[Collection entries]
════════════════════
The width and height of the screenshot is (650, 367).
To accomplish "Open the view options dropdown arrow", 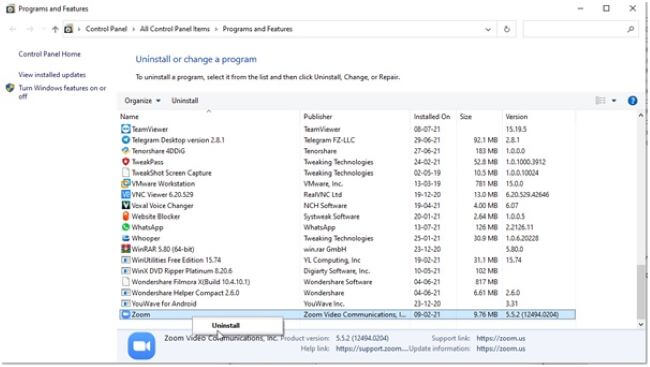I will (x=614, y=101).
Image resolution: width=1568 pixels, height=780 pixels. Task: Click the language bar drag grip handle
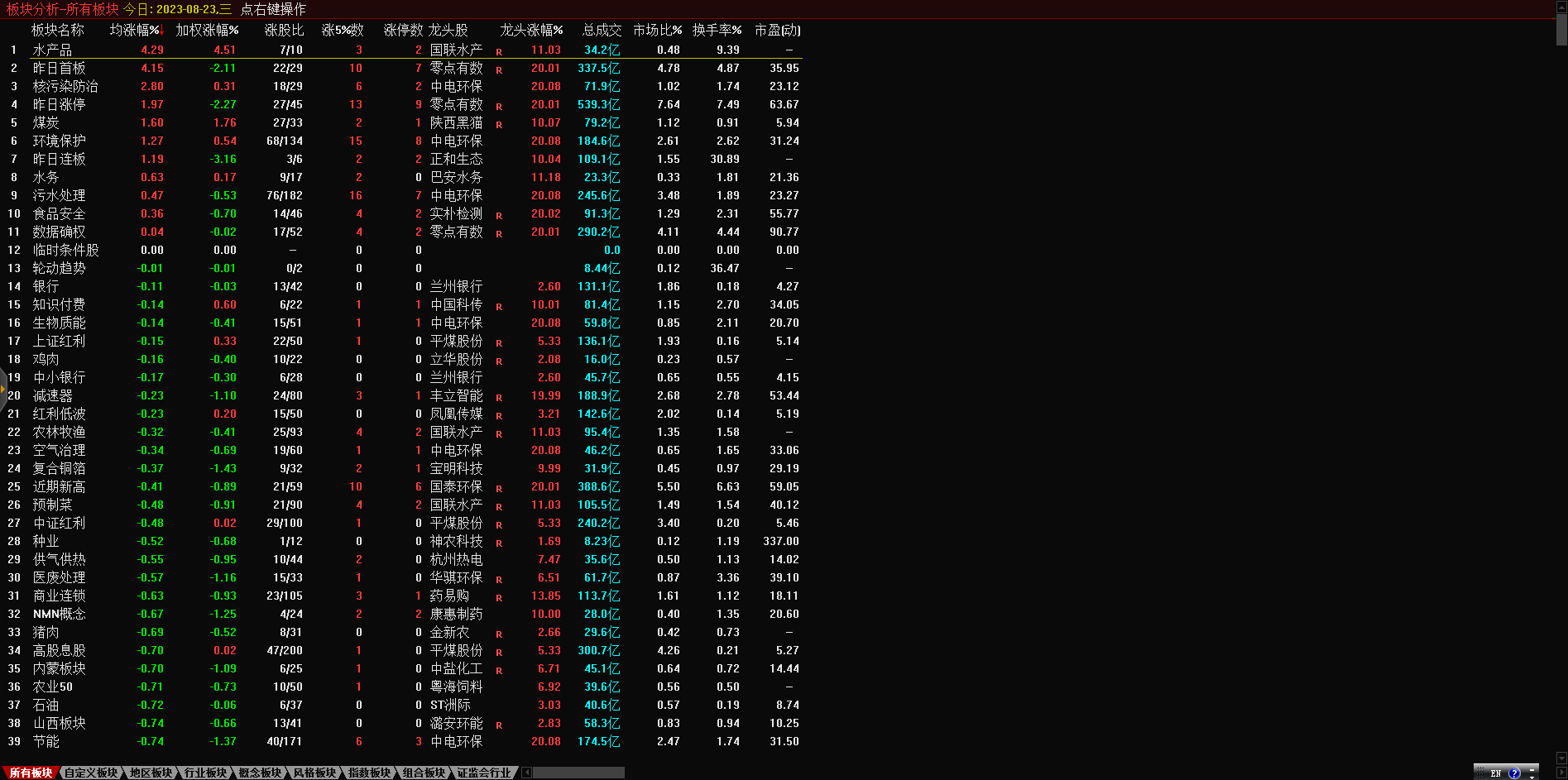[1480, 773]
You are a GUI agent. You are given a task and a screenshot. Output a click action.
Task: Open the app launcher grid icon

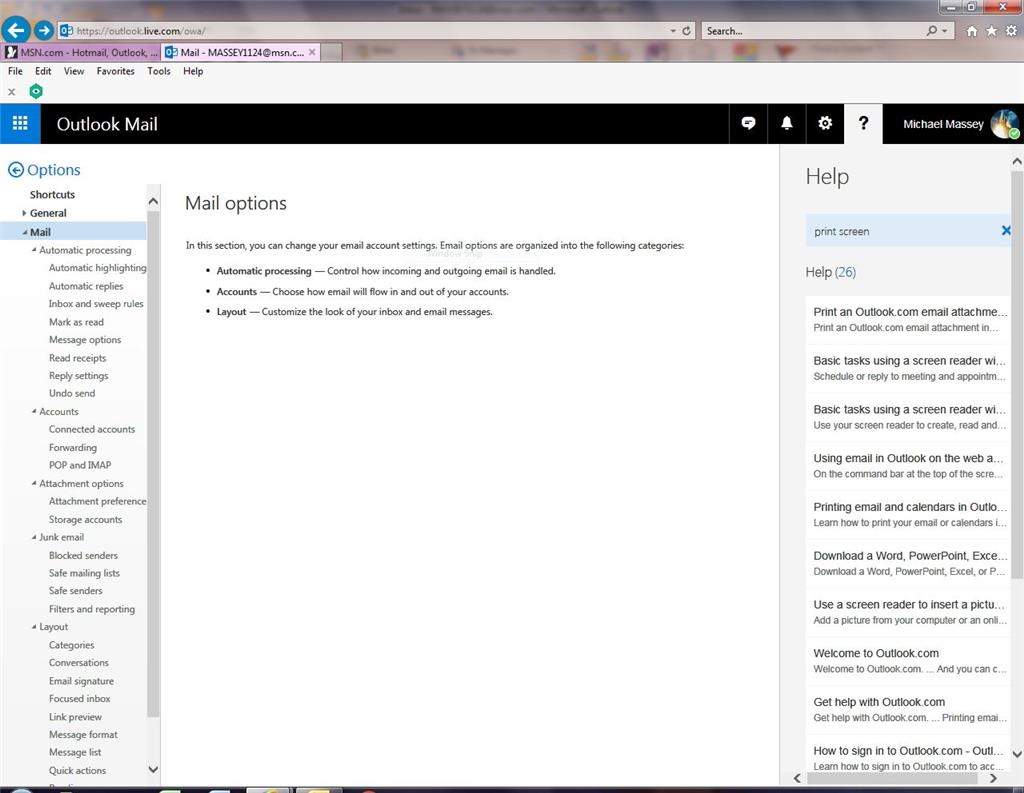coord(20,123)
════════════════════
THE TASK:
Among the lines above, find those that contain the word "screenshot" and copy them.

RESULT OF THE EXERCISE:
The width and height of the screenshot is (650, 367).
You are a GUI agent. You are given a task and a screenshot. Output a click action.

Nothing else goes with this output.